5. The issue to be resolved is whether the Fund was or was not a complying superannuation fund pursuant to s 42 of the Act for the year of income 1 July 1994 to 30 June 1995 ("the relevant year"). More particularly, the questions are whether the Trustee of the Fund contravened the Act by holding in-house assets in excess of those permitted by the Act, and whether the entity (the Fund) failed the culpability test contained in sub-s 42(1A). If the Fund was not a complying superannuation fund for the relevant year, the ISC was entitled to issue a notice under paragraph 40(1)(a), stating that the Fund is not a complying superannuation fund.

The Legislation

6. Division 2 of Part 5 of the Act contains provisions enabling the ISC to give notices about complying funds. Sub-s 40(1) provides that:

The Commissioner may give a written notice to the trustee of an entity stating:

(a)
whether the entity is or is not a complying superannuation fund;

...
in relation to a year of income specified in the notice.

7. Sub-s 42(1) provides that for the purposes of the division an entity is a complying superannuation fund if:

(a)
either:

(i)
the entity was a resident regulated superannuation fund at all times during the year of income when the entity was in existence; or
(ii)
the entity was a resident regulated superannuation fund at all times during the year of income when the entity was in existence other than a time, before it became a resident regulated superannuation fund, when the entity was a resident approved deposit fund; and

(b)
either of the following conditions is satisfied:

(i)
the trustee did not contravene this Act or the regulations in relation to the entity in respect of the year of income;
(ii)
both:

(A)
the trustee contravened this Act or the regulations in relation to the entity in respect of the year of income on one or more occasions; and
(B)
the entity did not fail the culpability test set out in subsection (1A) in relation to any of those contraventions.

8. To be a regulated superannuation fund, the entity must comply with sub-ss (2) to (4) of s 19. The fund must either have a trustee which is a constitutional corporation pursuant to a requirement in the governing rules, or the governing rules must provide that the sole or primary purpose of the fund is the provision of old-age pensions. In this case it is not in contention that the Fund is a superannuation fund and its trustee, the applicant, is a constitutional corporation. Sub-s 19(4) requires the trustee to have lodged an irrevocable election with the Commissioner that the Act is to apply in relation to the fund. It was not disputed that the Fund lodged a notice of this election on 16 June 1994. As the Fund is in compliance with sub-ss (2) to (4) of s 19, it is taken to be a regulated superannuation fund.

Source excerpt:
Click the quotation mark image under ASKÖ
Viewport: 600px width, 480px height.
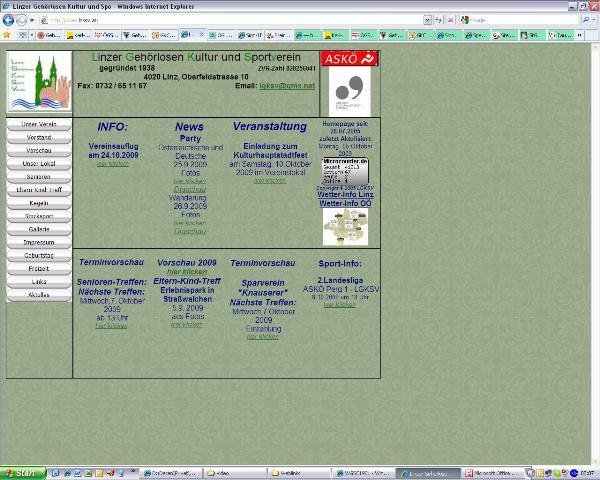pos(350,92)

Problem A: Retype the superannuation fund passage from "5. The issue" up to and including "complying superannuation fund.".
Problem B: Write the next part of the superannuation fund passage, beginning right after its final sentence.

Final answer A:
5. The issue to be resolved is whether the Fund was or was not a complying superannuation fund pursuant to s 42 of the Act for the year of income 1 July 1994 to 30 June 1995 ("the relevant year"). More particularly, the questions are whether the Trustee of the Fund contravened the Act by holding in-house assets in excess of those permitted by the Act, and whether the entity (the Fund) failed the culpability test contained in sub-s 42(1A). If the Fund was not a complying superannuation fund for the relevant year, the ISC was entitled to issue a notice under paragraph 40(1)(a), stating that the Fund is not a complying superannuation fund.

Final answer B:
9. In order to be a "resident regulated superannuation fund", a fund must be a resident superannuation fund within the meaning of sub-s 6E(1) of the Income Tax Assessment Act 1936 (Cth) ("ITAA"). It was not contended by the respondent either in its statement of facts and contentions or at the hearing, that the Fund did not meet this requirement. In the circumstances, in view of the fact that the Fund has been a complying superannuation fund under the Act in the years since the relevant year, I accept that the Fund is a resident superannuation fund within the meaning of the ITAA, and thus is a resident regulated superannuation fund under the Act.

10. It is also not disputed that the Fund was a resident regulated fund at all times during the relevant year, it having come into existence by the execution of a deed, dated 22 April 1986 (T document 4, page 37).

11. The dispute is founded on the ISC's decision that the trustee was in contravention of the Act, thus enlivening sub-paragraph 42(1)(b)(ii).

12. S 39 provides that for the purposes of the division:

(1) For the purposes of this Division, a contravention of this Act or of the regulations is to be ignored unless the contravention is:

(a)
an offence; or
(b)
a contravention of a civil penalty provision.

(2) For the purposes of this Division, it is sufficient if a contravention is established on the balance of probabilities.

13. I must therefore be satisfied on the balance of probabilities that the trustee has either committed an offence or contravened a civil penalty provision in order for it to be open to find that the Fund is not a complying superannuation fund.

14. If I am satisfied that the trustee contravened the Act or regulations, in order to be a complying superannuation fund, the entity must not have failed the culpability test contained in sub-s 42(1A) set out below:

(1A) For the purposes of subparagraph (1)(b)(ii), an entity fails the culpability test in relation to a particular contravention of this Act or the regulations if:

(a)
both:

(i)
all of the members of the entity were in any way directly or indirectly knowingly concerned in, or party to, the contravention; and
(ii)
the Commissioner, after considering:

(A)
the taxation consequences that would arise if the entity were to be treated as a non-complying superannuation fund for the purposes of Part IX of the Income Tax Assessment Act 1936 in relation to the year of income concerned; and
(B)
the seriousness of the contravention; and
(C)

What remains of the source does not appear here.